== Tekstfragment ==
= = = =

Uit 4.1 tot en met 4.9 volgt dat de aangevallen uitspraak moet worden vernietigd, het beroep gegrond moet worden verklaard, het bestreden besluit moet worden vernietigd en dat de besluiten van 10 en 14 november 2011 moeten worden herroepen.
5. Er is aanleiding het Uwv te veroordelen in de kosten van appellante. De kosten van rechtsbijstand worden begroot op € 980,- in bezwaar, € 980,- in beroep en € 980,- in hoger beroep, totaal € 2.940,-.
BESLISSING
De Centrale Raad van Beroep
- -
vernietigt de aangevallen uitspraak;
- -
verklaart het beroep gegrond en vernietigt het besluit van 12 juli 2012;
- -
herroept de besluiten van 10 en 14 november 2011;
- -
bepaalt dat deze uitspraak in de plaats treedt van het besluit van
12 juli 2012;
- veroordeelt het Uwv in de kosten van appellante tot een bedrag van
€ 2.940,-;
- bepaalt dat het Uwv aan appellante het in beroep en in hoger beroep betaalde griffierecht van € 157,- vergoedt.

= = = =

== Gegeven opdracht a ==
Herhaal uit de records letterlijk het deel dat begint bij de regel met "Actualités (759, 107)" en doorloopt tot en met het einde van de records. Neem de afbeeldingen niet op in je antwoord.

= = = =

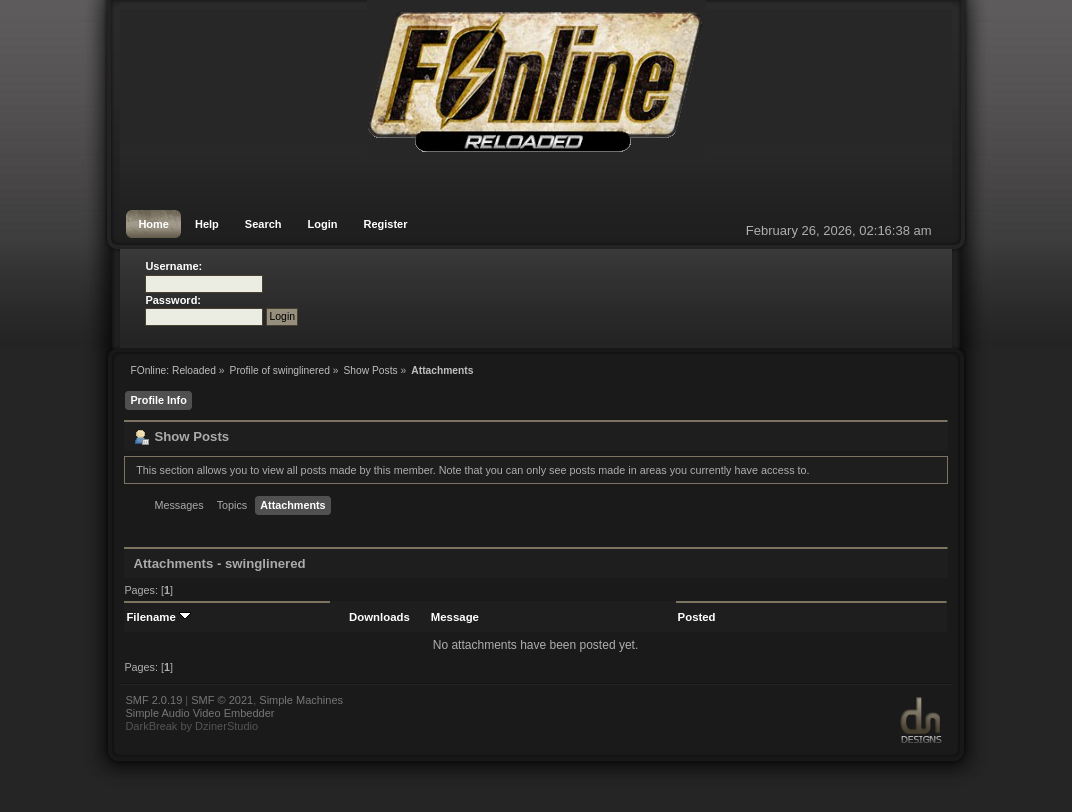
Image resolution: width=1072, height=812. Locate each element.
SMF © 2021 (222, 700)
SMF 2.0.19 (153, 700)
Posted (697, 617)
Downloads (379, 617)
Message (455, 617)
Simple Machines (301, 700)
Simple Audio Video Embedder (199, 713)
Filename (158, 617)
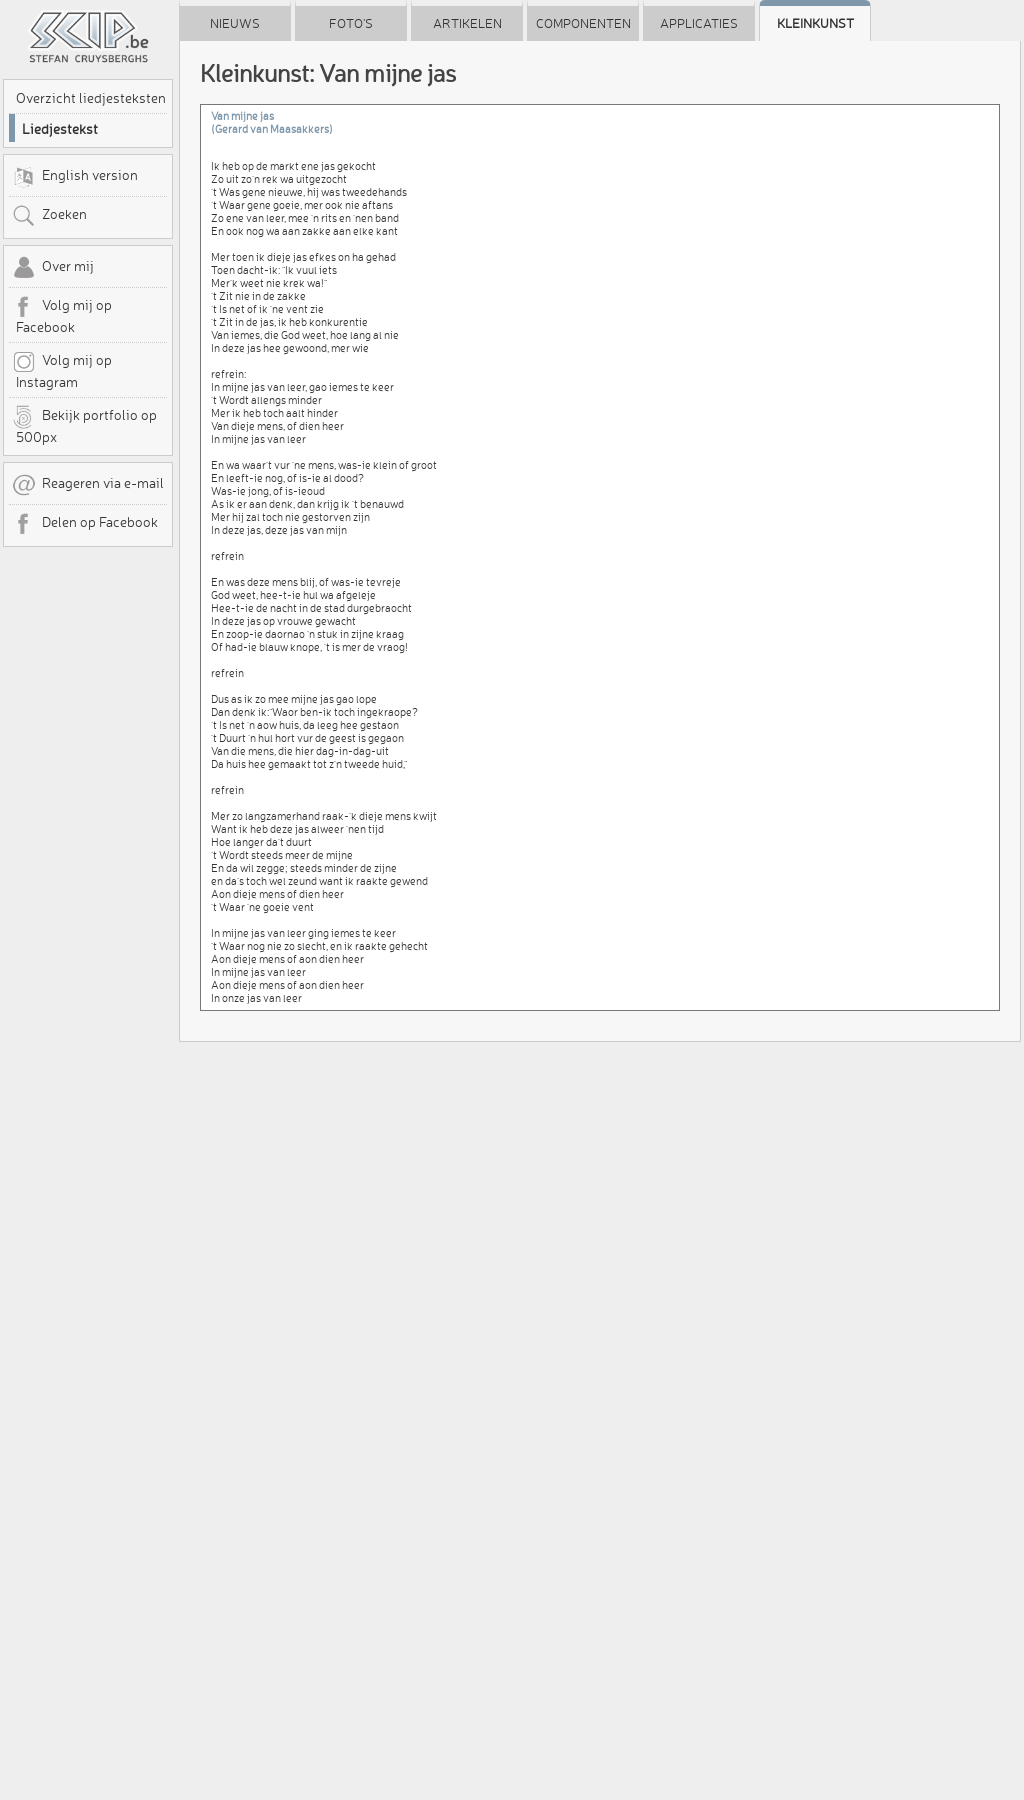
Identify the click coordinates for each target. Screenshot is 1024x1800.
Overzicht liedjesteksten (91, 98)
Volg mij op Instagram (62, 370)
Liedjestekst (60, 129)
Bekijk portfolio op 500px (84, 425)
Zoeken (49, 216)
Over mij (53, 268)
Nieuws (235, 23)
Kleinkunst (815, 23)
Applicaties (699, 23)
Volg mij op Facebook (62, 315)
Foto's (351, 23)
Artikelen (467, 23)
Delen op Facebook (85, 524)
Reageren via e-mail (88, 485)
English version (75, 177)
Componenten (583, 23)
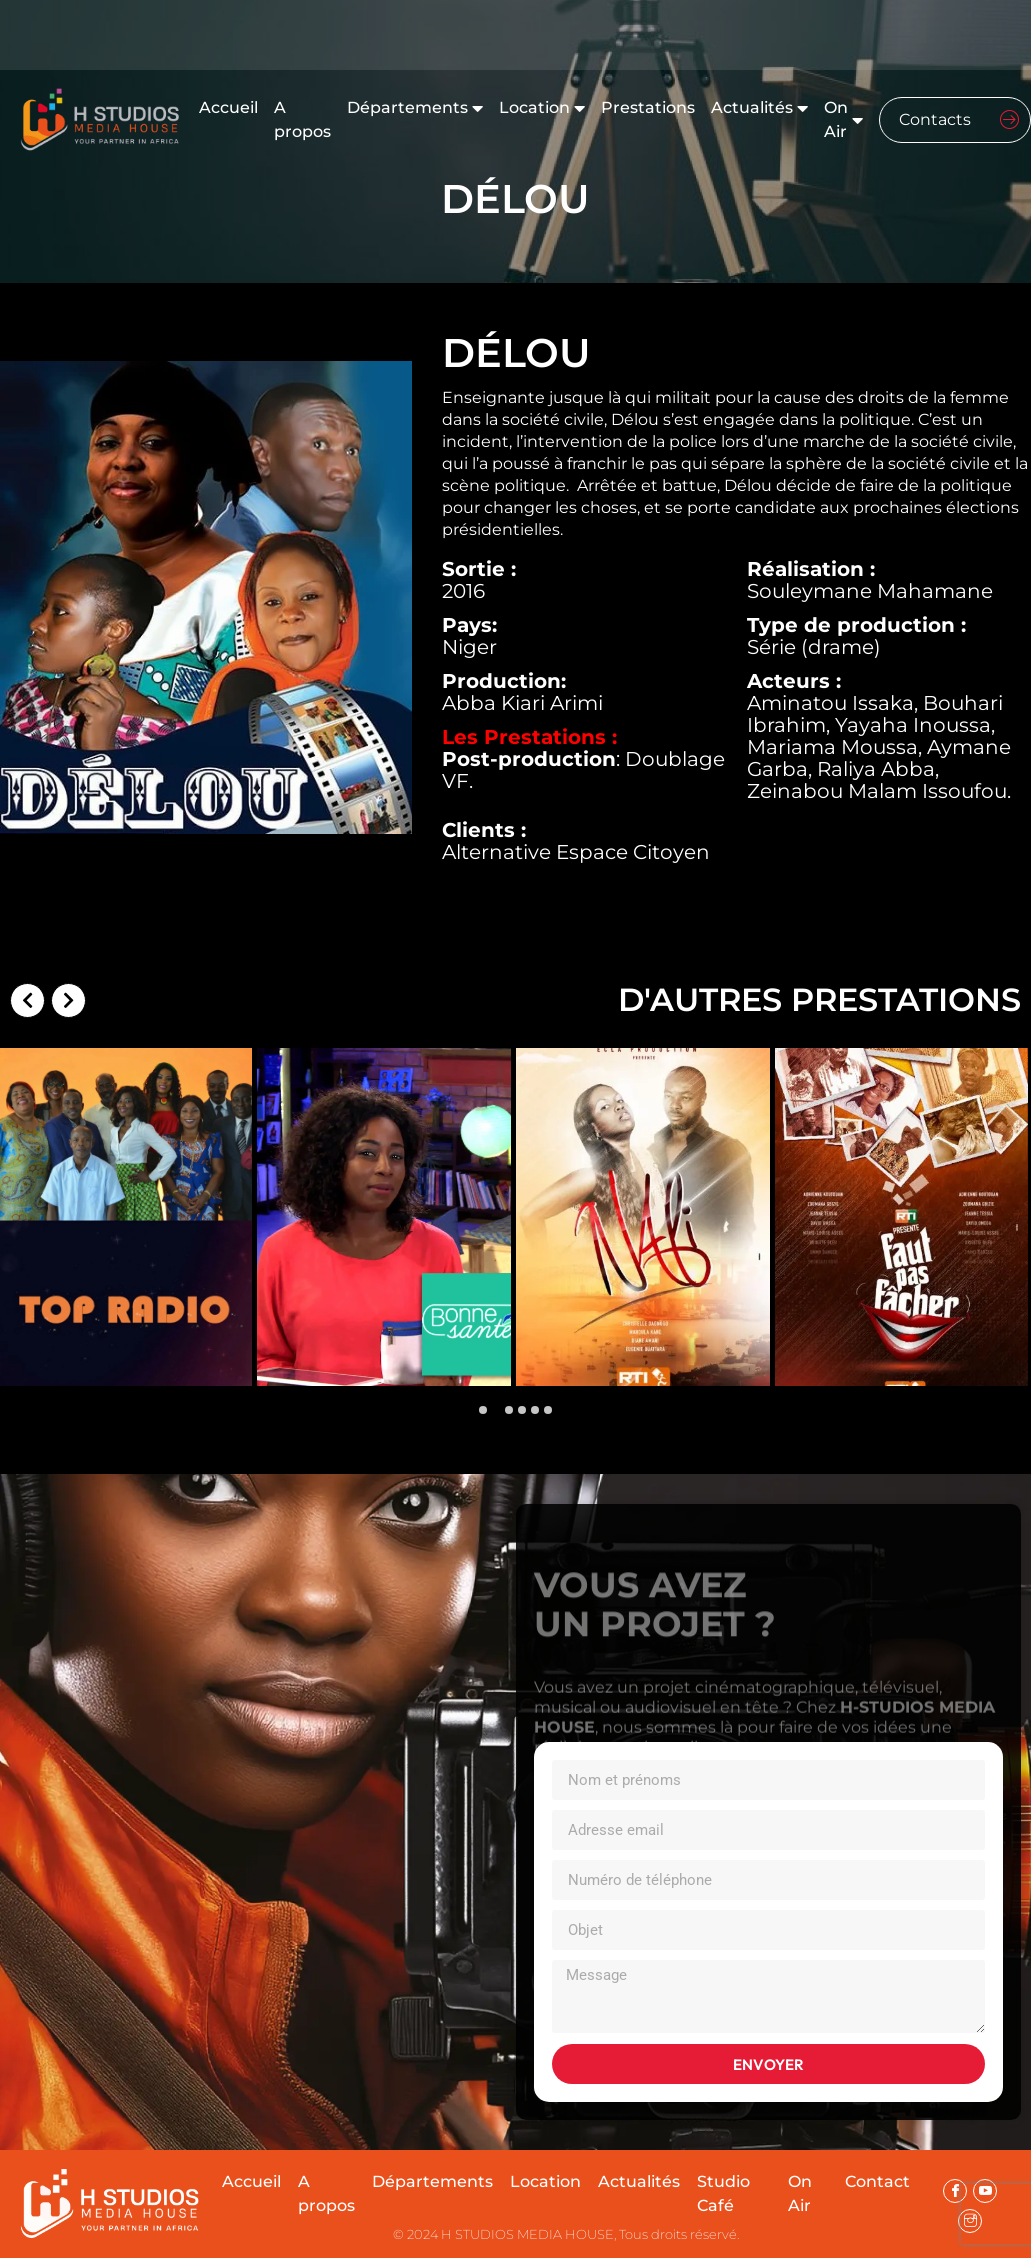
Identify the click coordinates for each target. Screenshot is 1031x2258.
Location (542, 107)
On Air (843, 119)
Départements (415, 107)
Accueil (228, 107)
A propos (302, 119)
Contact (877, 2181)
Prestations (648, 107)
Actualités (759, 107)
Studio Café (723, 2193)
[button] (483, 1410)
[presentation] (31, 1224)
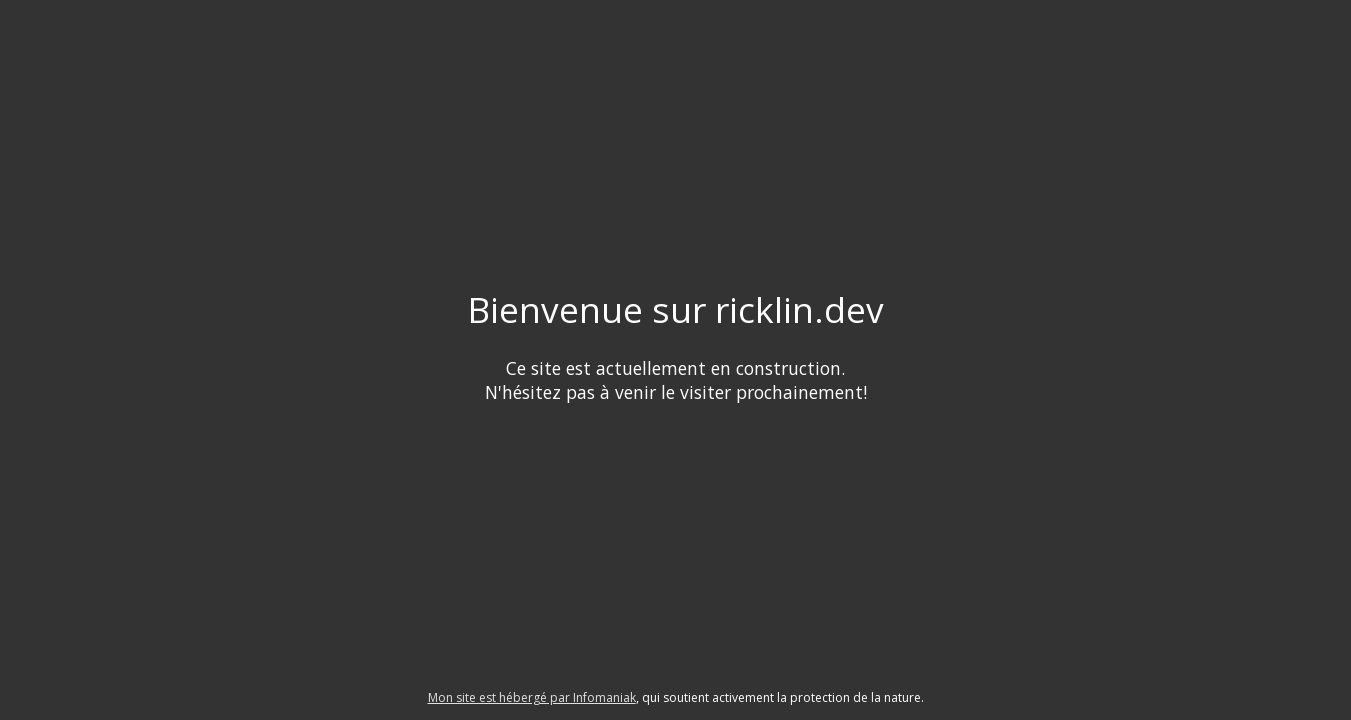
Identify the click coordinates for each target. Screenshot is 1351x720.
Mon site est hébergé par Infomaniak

= = = =

== Gegeven opdracht b ==
Geef het deel van het tekstfragment dat begint met de woorden "Uit 4.1 tot" en eindigt met "totaal € 2.940,-." opnieuw weer, met "appellante" overal vervangen door "eiseres".

== Antwoord a ==
Actualités (759, 107)
Studio Café (723, 2193)
[button] (483, 1410)
[presentation] (31, 1224)
Identify the click coordinates for each target. Screenshot is 1351x720.
Mon site est hébergé par Infomaniak

== Antwoord b ==
Uit 4.1 tot en met 4.9 volgt dat de aangevallen uitspraak moet worden vernietigd, het beroep gegrond moet worden verklaard, het bestreden besluit moet worden vernietigd en dat de besluiten van 10 en 14 november 2011 moeten worden herroepen.
5. Er is aanleiding het Uwv te veroordelen in de kosten van eiseres. De kosten van rechtsbijstand worden begroot op € 980,- in bezwaar, € 980,- in beroep en € 980,- in hoger beroep, totaal € 2.940,-.